---- EXTRAIT DU TEXTE
FAI taxés : après le ciné et l’audiovisuel, la musique

En fait. Le 4 octobre, la filière musicale représentée par dix organisations – dont le Snep, la Sacem, la SCPP, la SPPF ou encore l’UPFI – s’est félicitée que le président de la République se soit prononcé, la vieille à l’Elysée, en faveur de la création d’un Centre national de la musique (CNM).

En clair. Le bonheur des uns (la filière musicale) fait le malheur des autres (les opérateurs Internet). Le rapport Création musicale et diversité à l’heure du numérique (1), qui a été remis le 3 octobre à Frédéric Mitterrand et à Nicolas Sarkozy, prévoit le financement d’un Centre national de la musique (CNM) par « le prélèvement d’une partie du produit de la taxe sur les services de télévision (TST) », laquelle est versée par les opérateurs télécoms et les fournisseurs d’accès à Internet (FAI) au CNC (2).
Avec le développement des offres quadruple play et de la télévision sur mobiles, les auteurs du rapport ont calculé que « le produit de la TST distributeurs pourrait atteindre,
en 2012, un montant approximatif de 334 millions d’euros, dont 236 millions au titre de la part FAI ». La mission propose que plus d’un quart de ces recettes – 28,4 % – aillent en soutien de la filière musicale, soit 95 millions d’euros pour l’année 2012. Cette somme ira alimenter le budget total de 145 millions d’euros d’un Centre national de
la musique (CNM), qui sera à la musique ce qu’est le CNC au cinéma. A savoir : un établissement public industriel et commercial (Epic), rattaché au ministère de la Culture et de la Communication, chargé de percevoir les contributions de différents acteurs pour financer la création. L’UPFI (3) avait été l’un des premières organisations de la filière à l’appeler de ses vœux (4). Le président de la République a annoncé aux représentants de la filière conviés à un déjeuner à l’Elysée le 3 octobre que « une mission de préfiguration devrait voir le jour avant la fin du mois d’octobre » pour en préciser la gouvernance et le financement. Les dix organisations de la filière musicale
« demandent au gouvernement d’inscrire la création du CNM et la dévolution des ressources publiques nouvelles nécessaires (sans pression fiscale supplémentaire) dans les projets de loi de finances 2012 [PLF 2012], afin que cet établissement public puisse démarrer son activité dans le courant de l’année prochaine ». Au printemps 2012 ? Quant à la Fédération française des télécoms (FFT), elle « déplore qu’il soit
à nouveau question de taxer les FAI pour financer l’industrie culturelle ». Mais sur le financement, elle compte encore infléchir la décision des pouvoirs publics lors des débats au Parlement sur le PLF 2012. @

Les webradios sont décidées à se faire entendre

En fait. Le 19 octobre auront lieu les premières Rencontres Radio 2.0 Paris, organisées aux Jardins de l’Innovation (Orange Labs, Issy-les-Moulineaux)
--------
---- LISTE DES DONNÉES
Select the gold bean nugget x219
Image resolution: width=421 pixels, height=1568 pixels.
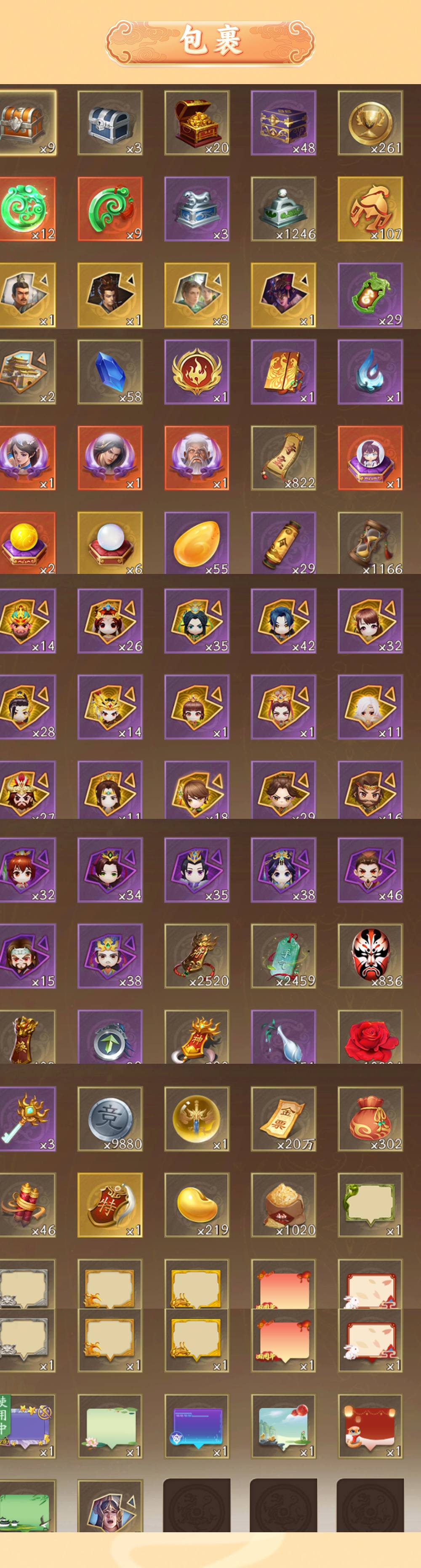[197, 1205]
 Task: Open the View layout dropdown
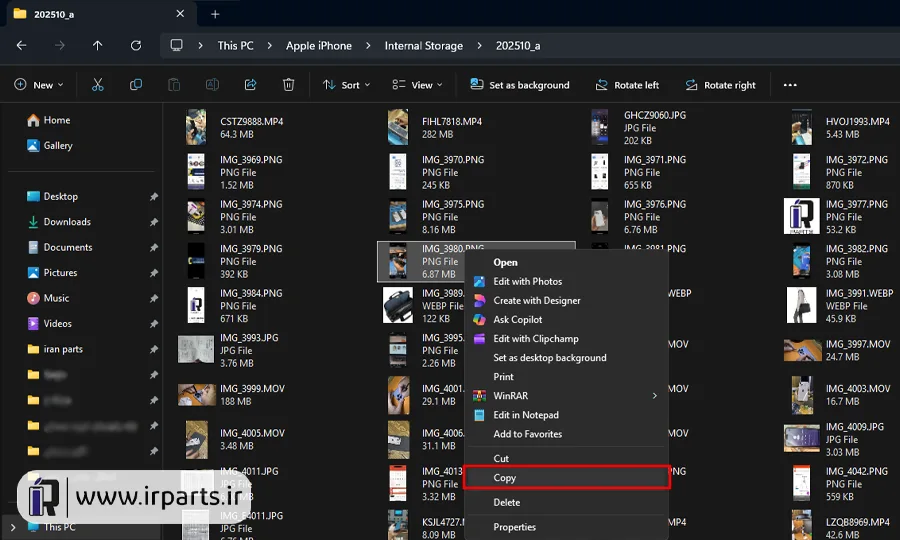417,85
--------
---- LISTE DES DONNÉES
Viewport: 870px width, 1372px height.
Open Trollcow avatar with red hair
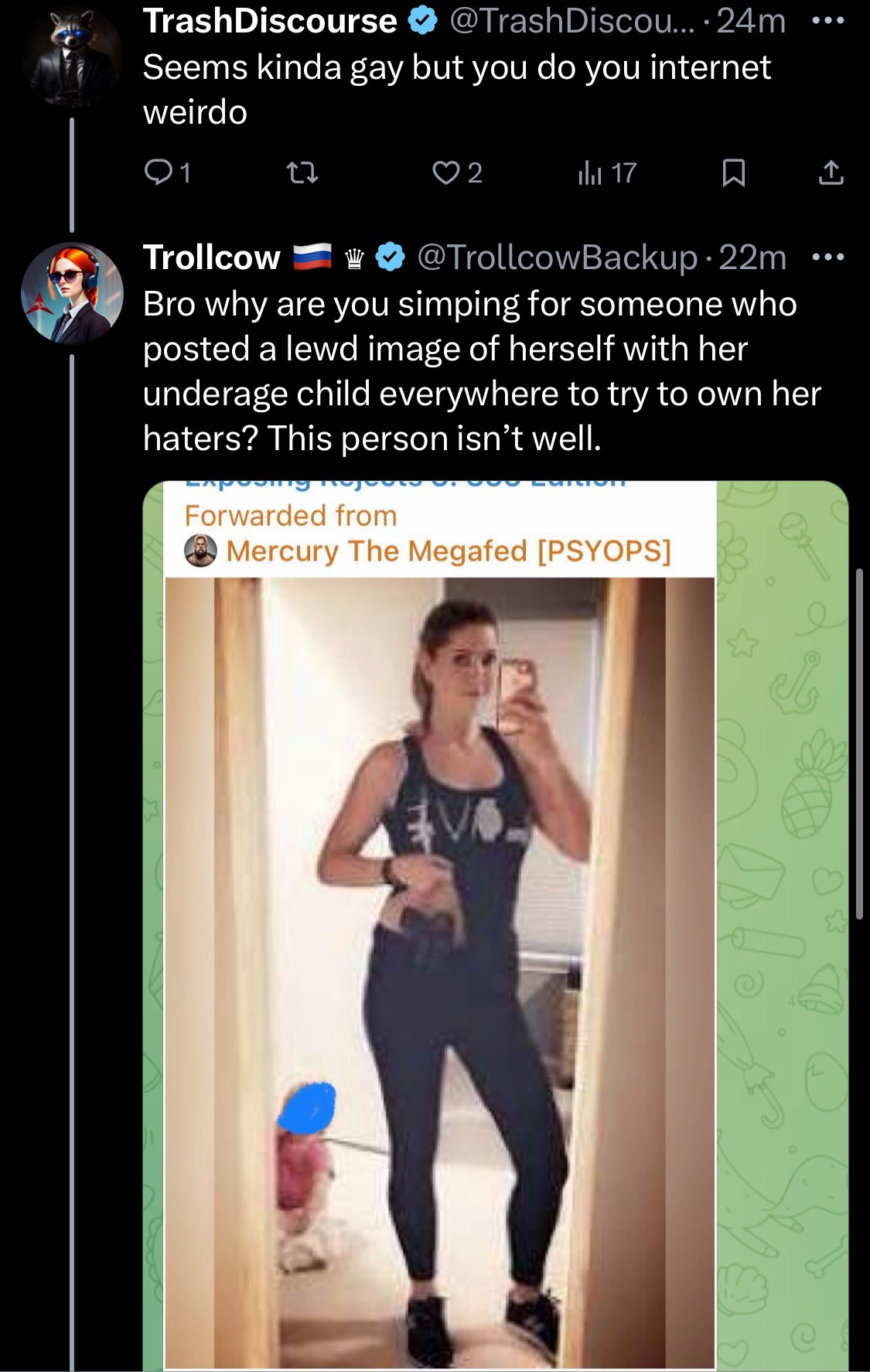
--------
**CONSIGNE ÉCRITE 1**
Modifiez le passage de l'article sur la taxation des FAI qui va de « En clair. Le » à « au CNC (2). » en y remplaçant « opérateurs télécoms » par « opérateurs de télécommunications ».
**CONSIGNE ÉCRITE 2**
Dans l'article sur la taxation des FAI, pourquoi les dix organisations de la filière musicale veulent-elles que la création du CNM soit inscrite dans les projets de loi de finances 2012 ?

**RÉPONSE ÉCRITE 1**
En clair. Le bonheur des uns (la filière musicale) fait le malheur des autres (les opérateurs Internet). Le rapport Création musicale et diversité à l’heure du numérique (1), qui a été remis le 3 octobre à Frédéric Mitterrand et à Nicolas Sarkozy, prévoit le financement d’un Centre national de la musique (CNM) par « le prélèvement d’une partie du produit de la taxe sur les services de télévision (TST) », laquelle est versée par les opérateurs de télécommunications et les fournisseurs d’accès à Internet (FAI) au CNC (2).

**RÉPONSE ÉCRITE 2**
Elles le demandent afin que cet établissement public puisse démarrer son activité dans le courant de l'année prochaine.